_Records for processing_.
------------------------------------

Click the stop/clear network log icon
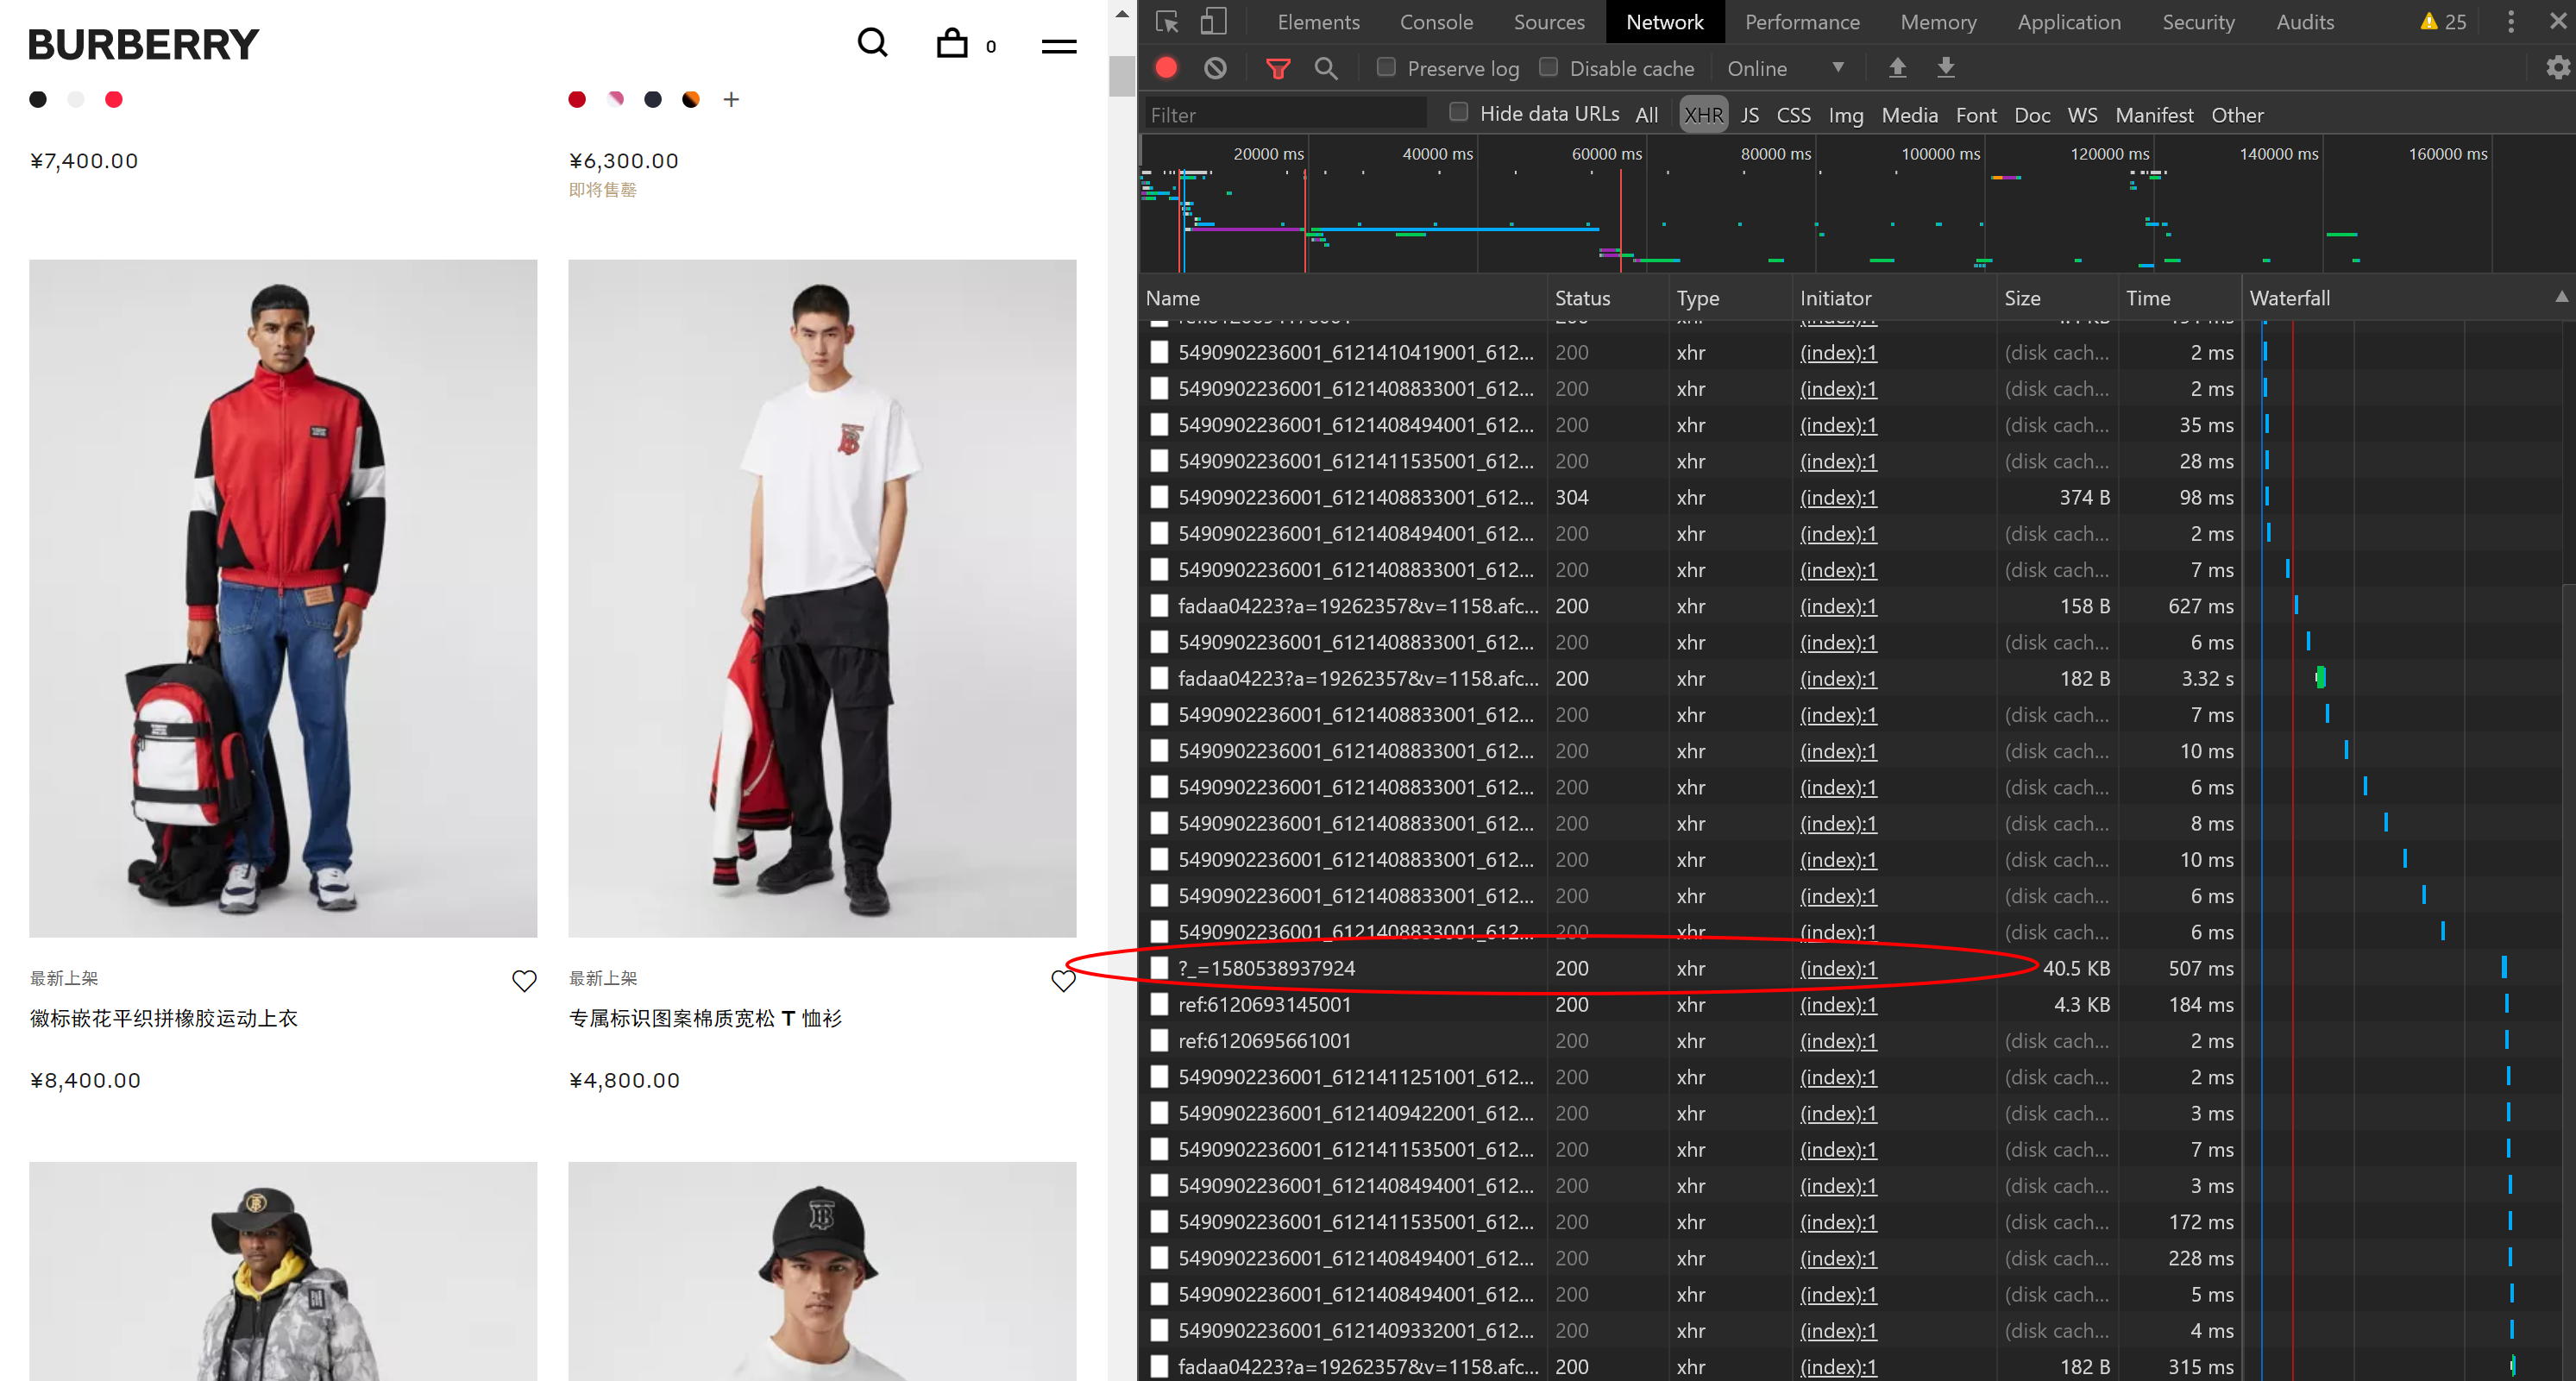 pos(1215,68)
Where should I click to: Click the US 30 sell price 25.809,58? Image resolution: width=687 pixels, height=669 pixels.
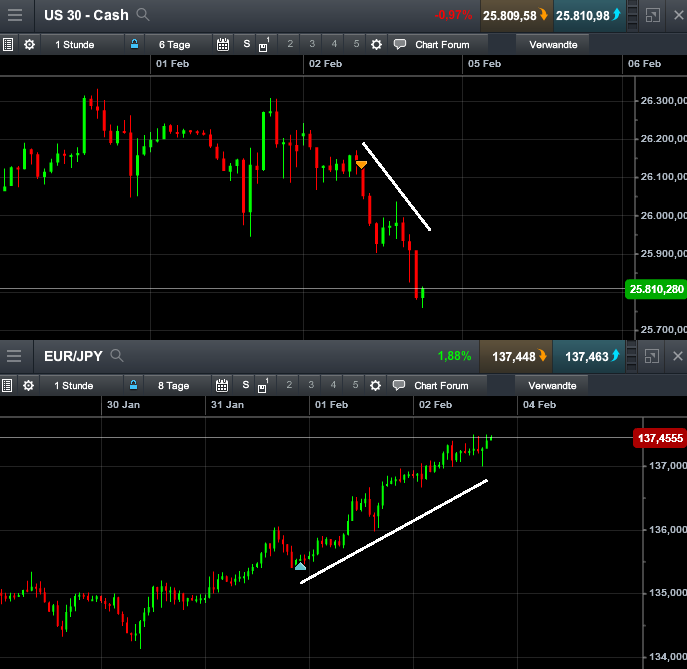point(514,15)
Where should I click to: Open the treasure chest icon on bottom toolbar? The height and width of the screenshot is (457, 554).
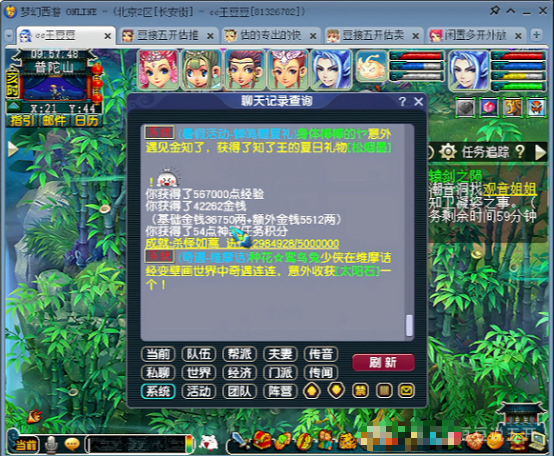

------------------------------------

_Problem description_. Produce an exact copy of the records above, leaving out the pictures.

_Exercise result_.
Click the stop/clear network log icon
 pos(1215,68)
Where should I click to: Click the US 30 sell price 25.809,58? Image resolution: width=687 pixels, height=669 pixels.
point(514,15)
Where should I click to: Open the treasure chest icon on bottom toolbar? The height and width of the screenshot is (457, 554).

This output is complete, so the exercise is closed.